Wednesday, March 28, 2007

A Close Shave

Razor blades. When I was a kid we had razor blades around the house. Of course, for shaving...more on that later. But also for scraping stuff off the floors or windows. Another use: splicing audio tape together. Now, just about everything is digitized. In fact, I'm pretty sure, when KMBC moves into the new building, they are planning to use a digital version of a certain morning weatherman. But, back in the olden days, when people said things like "olden," you could take one of those big spools of audio tape and, using a razor blade, make it sound like Captain Kangaroo actually told your big brother he had "moose breath and a head full of ping pong balls now, please, change your green jeans." Those were the days.

But, mostly, razor blades were used for shaving. They came in cool little futuristic containers. Even the razor was neat...it opened like the doors on a tiny DeLorean. It was a sharp edge! There was an element of danger! Now, with the quintuple blade technology, automatically dispensing industrial strength aloe, as needed, you can't hardly get a nick. All over America there are Styptic pencils using themselves to write down the phone number Sally Struthers is giving out so they can learn some other trade. Half the fun of watching my older brothers shave for the first time was seeing them walk out of the one and only bathroom with toilet paper stuck all over their faces...trying to stop the bleeding. They looked like chickens in mid-molt. Sure, there were electric razors but, as soon as it became clear that you really couldn't use them for sledding down a hill like Santa in the TV commercial, I lost interest.

Like many, if not most, little boys of my generation, I would occasionally stand at the sink and pretend to shave using an empty razor, dreaming of the day I could actually grow a real whisker. I've never had a particularly heavy beard. I didn't need to shave everyday in high school like some kids. One of my friends woke up on his thirteenth birthday looking like a yeti, for example. I don't remember our dad ever having much in the facial hair department. Although, as I've mentioned before, he had more hair on his chin than his shin. He had the skinniest, whitest, hairlessiest legs known to humankind. When he'd stretch out on a lounge chair in shorts, his legs looked like string cheese wearing a babushka.

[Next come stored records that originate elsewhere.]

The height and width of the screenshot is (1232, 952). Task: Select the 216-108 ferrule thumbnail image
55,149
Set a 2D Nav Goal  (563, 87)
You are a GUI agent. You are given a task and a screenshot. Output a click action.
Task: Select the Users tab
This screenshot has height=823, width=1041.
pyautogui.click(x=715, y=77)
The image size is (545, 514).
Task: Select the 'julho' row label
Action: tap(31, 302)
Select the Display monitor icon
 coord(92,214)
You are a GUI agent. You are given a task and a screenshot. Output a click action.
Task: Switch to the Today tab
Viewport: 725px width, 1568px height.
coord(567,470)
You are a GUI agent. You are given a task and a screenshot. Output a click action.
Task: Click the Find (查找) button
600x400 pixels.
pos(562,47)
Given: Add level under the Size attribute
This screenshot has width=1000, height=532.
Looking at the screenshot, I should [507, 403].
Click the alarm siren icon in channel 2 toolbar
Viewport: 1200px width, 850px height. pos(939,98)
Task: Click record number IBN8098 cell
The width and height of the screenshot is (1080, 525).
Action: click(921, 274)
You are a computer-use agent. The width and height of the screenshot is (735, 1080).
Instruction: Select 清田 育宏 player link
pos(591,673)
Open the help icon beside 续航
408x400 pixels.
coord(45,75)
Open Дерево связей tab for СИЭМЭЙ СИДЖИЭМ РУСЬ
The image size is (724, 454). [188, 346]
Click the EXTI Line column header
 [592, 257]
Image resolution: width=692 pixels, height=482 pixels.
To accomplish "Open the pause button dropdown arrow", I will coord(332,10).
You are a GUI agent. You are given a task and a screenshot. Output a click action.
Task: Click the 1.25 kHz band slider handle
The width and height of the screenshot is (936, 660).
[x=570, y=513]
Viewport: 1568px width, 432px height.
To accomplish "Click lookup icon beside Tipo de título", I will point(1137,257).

My oldest brother had a beard for awhile. He may have been in the witness protection program at the time or at least his upper lip was. Another brother had a mustache for a long time. He played the trumpet and, perhaps, thought it made him look like Herb Alpert. Or, maybe, the hair protected his embouchure, which either has something to do with a horn player's facial muscles or is that tangy cheese spread I like on saltines. The other brother also had a mustache for a little while...he resembled a young Wilfrid Brimley. I never have had much luck even considering such facial hair growth. In fact, it's only been in the last few years that, if I skip a few days of shaving, I can make out what would, possibly...on a good day...be a beard. It's really more of an outline...as though Orson Welles' beard jumped from his face and the authorities drew that chalk line around it before hauling it to the hair morgue. Naturally, it appears, it would come in mostly white and gray. I finally reach a point where I could go through my mid-life crisis by growing a beard and I wind up looking like Kris Kringle.

At this point, our older sons have started down the long and shaggy road. They don't shave as often as I think they should. Our oldest son, Alex, appeared to be letting the hair under his nose grow on purpose. I tried to explain that what he had there were not really whiskers. More like peach fuzz on steroids. He and his brother are at the age where the pseudo-growth is pretty spotty. Like our front lawn. They don't have five o'clock shadows...more like, oh, about a quarter to three. They can use the Aqua but don't quite need the Velva.

If I could find an old-fashioned razor with the old-fashioned blades, I'd show them what it really means to shave...and bleed...like a man.